In general this is not super critical because most requests (get/set temperature, get status, etc.) are very fast and complete almost immediately. The two route that do block the server for a long time are moving the filter wheel and exposing. During an exposure it's not possible to check the temperature or abort the exposure.

I think there are three main options to deal with this:

  1. Abstract the camera control a bit more (not too difficult) so that's not linked to the Flask app, and then store a single instance of the camera connection in a global state that can be accessed by all the workers. Probably that can be managed with some form of this or maybe by wrapping the camera in its own mini-server, separate from the Flask server.
  2. Trying to avoid all long-blocking routes. Currently the main blocking route is capture.
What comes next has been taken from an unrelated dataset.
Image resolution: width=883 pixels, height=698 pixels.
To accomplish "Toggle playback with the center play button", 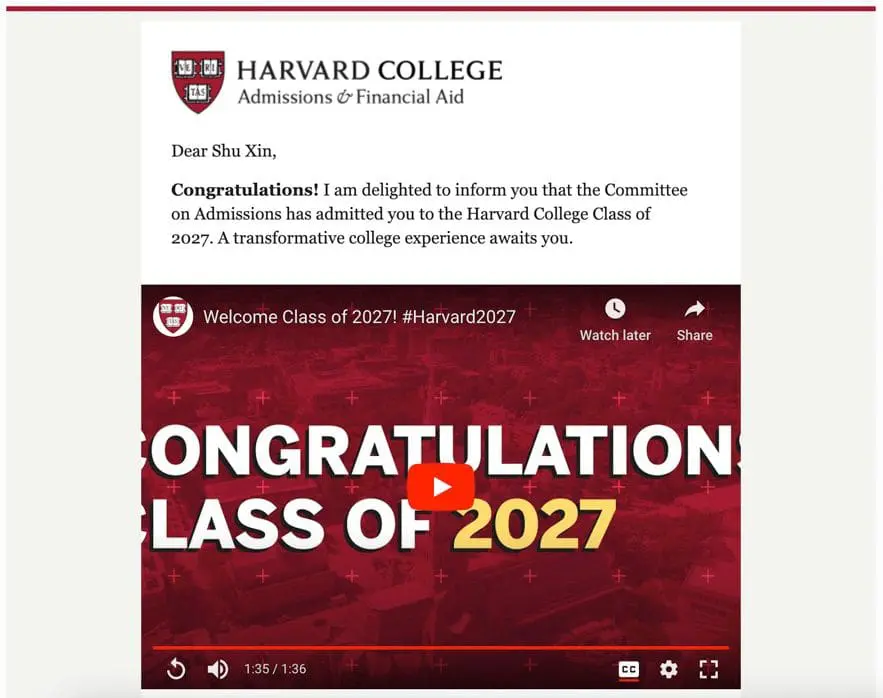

That route blocks (with a sleep) until the exposure is complete and then reads the buffer and saves the file. capture could be divided in two routes: start_capture which sets the parameters for the exposure, starts the integration and returns without blocking, and finish_capture that would be called once the exposure time has passed and would read the buffer and save the frame. This would require the client to be the one keeping track of the exposure time (or continuously poll until the status DRV_ACQUIRING goes away) then call finish_capture. Less critically, the same could be done for the filter wheel.
  3. A variation of 2) in which we implement a system of push notifications or a websocket to allow communication between the client and the server without specific requests. That way the client could start the acquisition and the server would notify the client over the websocket when the exposure is complete, and all that could be done without blocking.

Option 2) is probably the easiest, but I think we would want to implement 3) in some form anyway. For example, the server could be continuously outputting the status and temperature to the websocket without the client having to poll for it, which would simplify the code. And it's actually easy to implement using al library like this one.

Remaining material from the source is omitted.